### Exercise
In your answer, reproduce exactly the lines from the beginning of the listing below through the one containing "has width=1200, height=679.", and only those lines.

---+---

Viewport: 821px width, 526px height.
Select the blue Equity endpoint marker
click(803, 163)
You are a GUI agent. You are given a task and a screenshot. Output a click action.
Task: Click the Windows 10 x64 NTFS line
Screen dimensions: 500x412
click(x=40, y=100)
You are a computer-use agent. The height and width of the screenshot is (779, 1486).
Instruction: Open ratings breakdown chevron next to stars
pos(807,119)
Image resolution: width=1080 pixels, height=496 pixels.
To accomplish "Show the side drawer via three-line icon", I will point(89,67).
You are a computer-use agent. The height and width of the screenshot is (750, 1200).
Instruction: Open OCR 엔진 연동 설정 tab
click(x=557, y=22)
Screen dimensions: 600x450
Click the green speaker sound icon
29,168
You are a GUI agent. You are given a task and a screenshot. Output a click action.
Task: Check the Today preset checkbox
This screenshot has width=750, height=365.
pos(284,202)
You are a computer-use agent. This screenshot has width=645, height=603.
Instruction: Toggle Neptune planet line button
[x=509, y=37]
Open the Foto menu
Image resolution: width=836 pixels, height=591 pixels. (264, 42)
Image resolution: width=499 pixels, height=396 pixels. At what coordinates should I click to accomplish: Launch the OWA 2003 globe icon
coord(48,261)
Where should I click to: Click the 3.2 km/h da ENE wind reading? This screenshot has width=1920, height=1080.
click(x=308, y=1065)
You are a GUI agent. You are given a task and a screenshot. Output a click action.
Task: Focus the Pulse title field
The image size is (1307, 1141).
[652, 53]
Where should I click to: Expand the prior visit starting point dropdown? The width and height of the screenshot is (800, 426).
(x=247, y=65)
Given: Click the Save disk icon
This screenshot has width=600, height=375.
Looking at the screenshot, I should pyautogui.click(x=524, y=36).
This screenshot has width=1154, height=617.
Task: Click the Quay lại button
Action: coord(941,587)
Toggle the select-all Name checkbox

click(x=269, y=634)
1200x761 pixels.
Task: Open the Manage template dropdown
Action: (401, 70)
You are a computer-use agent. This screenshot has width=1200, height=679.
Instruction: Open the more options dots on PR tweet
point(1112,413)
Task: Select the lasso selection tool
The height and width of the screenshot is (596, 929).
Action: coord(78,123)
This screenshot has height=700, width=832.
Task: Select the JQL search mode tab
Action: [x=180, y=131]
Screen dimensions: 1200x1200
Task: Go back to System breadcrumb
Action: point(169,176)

---+---

### Solution below
Viewport: 821px width, 526px height.
Select the blue Equity endpoint marker
click(803, 163)
You are a GUI agent. You are given a task and a screenshot. Output a click action.
Task: Click the Windows 10 x64 NTFS line
Screen dimensions: 500x412
click(x=40, y=100)
You are a computer-use agent. The height and width of the screenshot is (779, 1486).
Instruction: Open ratings breakdown chevron next to stars
pos(807,119)
Image resolution: width=1080 pixels, height=496 pixels.
To accomplish "Show the side drawer via three-line icon", I will point(89,67).
You are a computer-use agent. The height and width of the screenshot is (750, 1200).
Instruction: Open OCR 엔진 연동 설정 tab
click(x=557, y=22)
Screen dimensions: 600x450
Click the green speaker sound icon
29,168
You are a GUI agent. You are given a task and a screenshot. Output a click action.
Task: Check the Today preset checkbox
This screenshot has width=750, height=365.
pos(284,202)
You are a computer-use agent. This screenshot has width=645, height=603.
Instruction: Toggle Neptune planet line button
[x=509, y=37]
Open the Foto menu
Image resolution: width=836 pixels, height=591 pixels. (264, 42)
Image resolution: width=499 pixels, height=396 pixels. At what coordinates should I click to accomplish: Launch the OWA 2003 globe icon
coord(48,261)
Where should I click to: Click the 3.2 km/h da ENE wind reading? This screenshot has width=1920, height=1080.
click(x=308, y=1065)
You are a GUI agent. You are given a task and a screenshot. Output a click action.
Task: Focus the Pulse title field
The image size is (1307, 1141).
[652, 53]
Where should I click to: Expand the prior visit starting point dropdown? The width and height of the screenshot is (800, 426).
(x=247, y=65)
Given: Click the Save disk icon
This screenshot has width=600, height=375.
Looking at the screenshot, I should pyautogui.click(x=524, y=36).
This screenshot has width=1154, height=617.
Task: Click the Quay lại button
Action: coord(941,587)
Toggle the select-all Name checkbox

click(x=269, y=634)
1200x761 pixels.
Task: Open the Manage template dropdown
Action: (401, 70)
You are a computer-use agent. This screenshot has width=1200, height=679.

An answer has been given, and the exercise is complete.